Segment Start: Records provided

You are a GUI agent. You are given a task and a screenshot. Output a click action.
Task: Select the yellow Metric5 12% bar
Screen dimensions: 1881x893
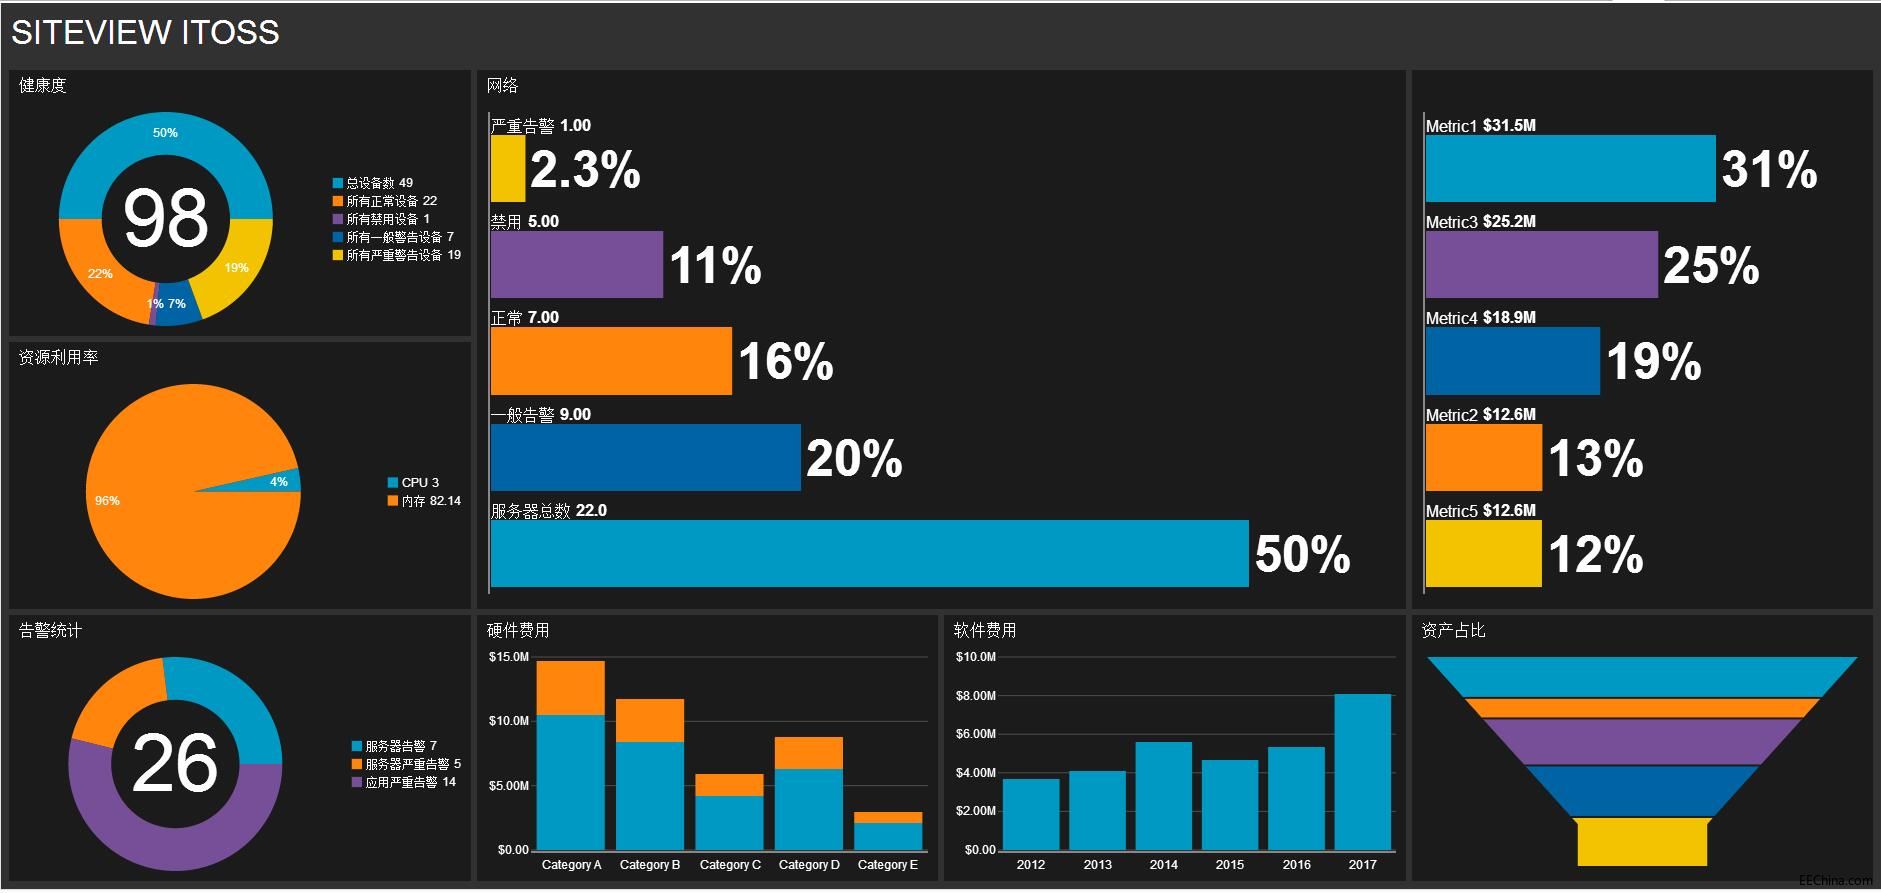pos(1483,554)
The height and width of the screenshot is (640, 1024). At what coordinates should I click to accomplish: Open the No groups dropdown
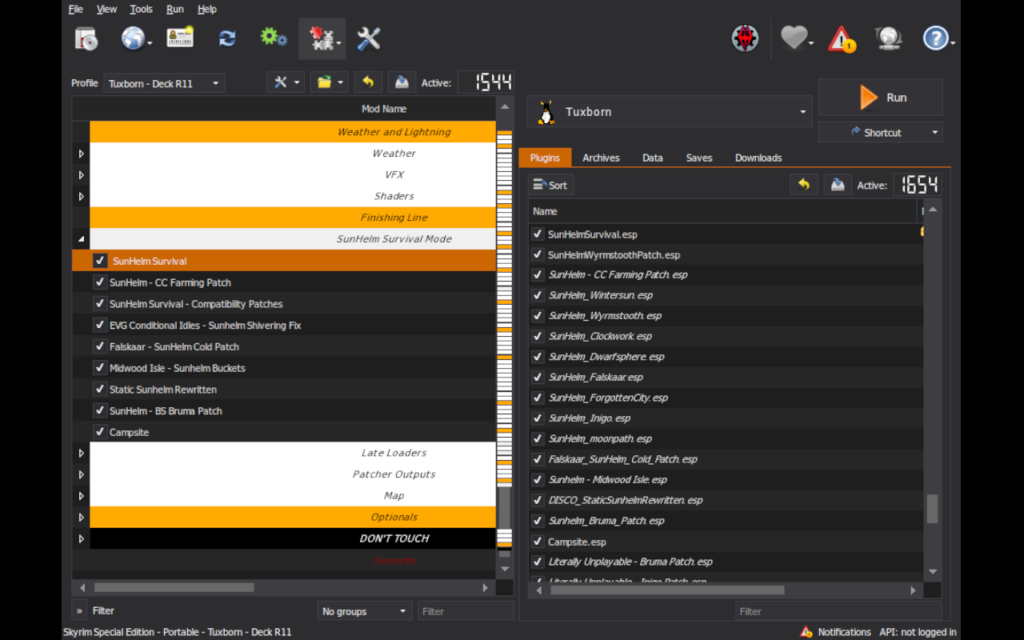(x=364, y=611)
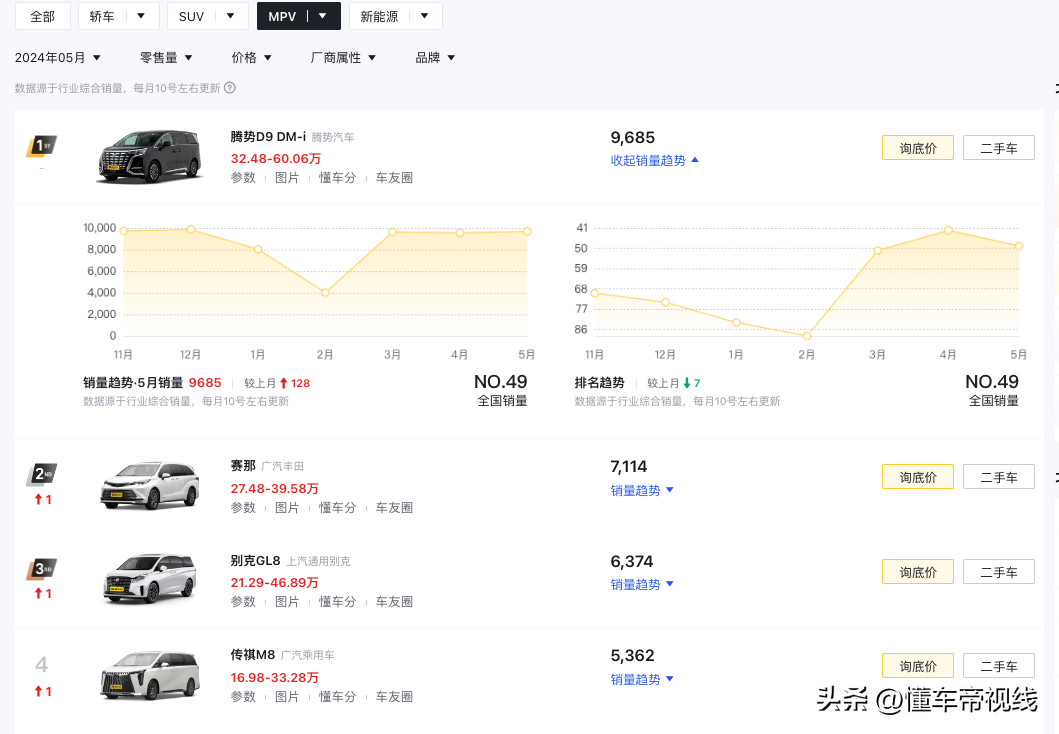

Segment End: Records provided

To do:
For the records above, output each one exactly and skip any image.

Written reply:
You are a GUI agent. You are given a task and a screenshot. Output a click action.
Task: Select the yellow Metric5 12% bar
Screen dimensions: 1881x893
pos(1483,554)
The height and width of the screenshot is (640, 1024). At what coordinates should I click to accomplish: Open the No groups dropdown
(x=364, y=611)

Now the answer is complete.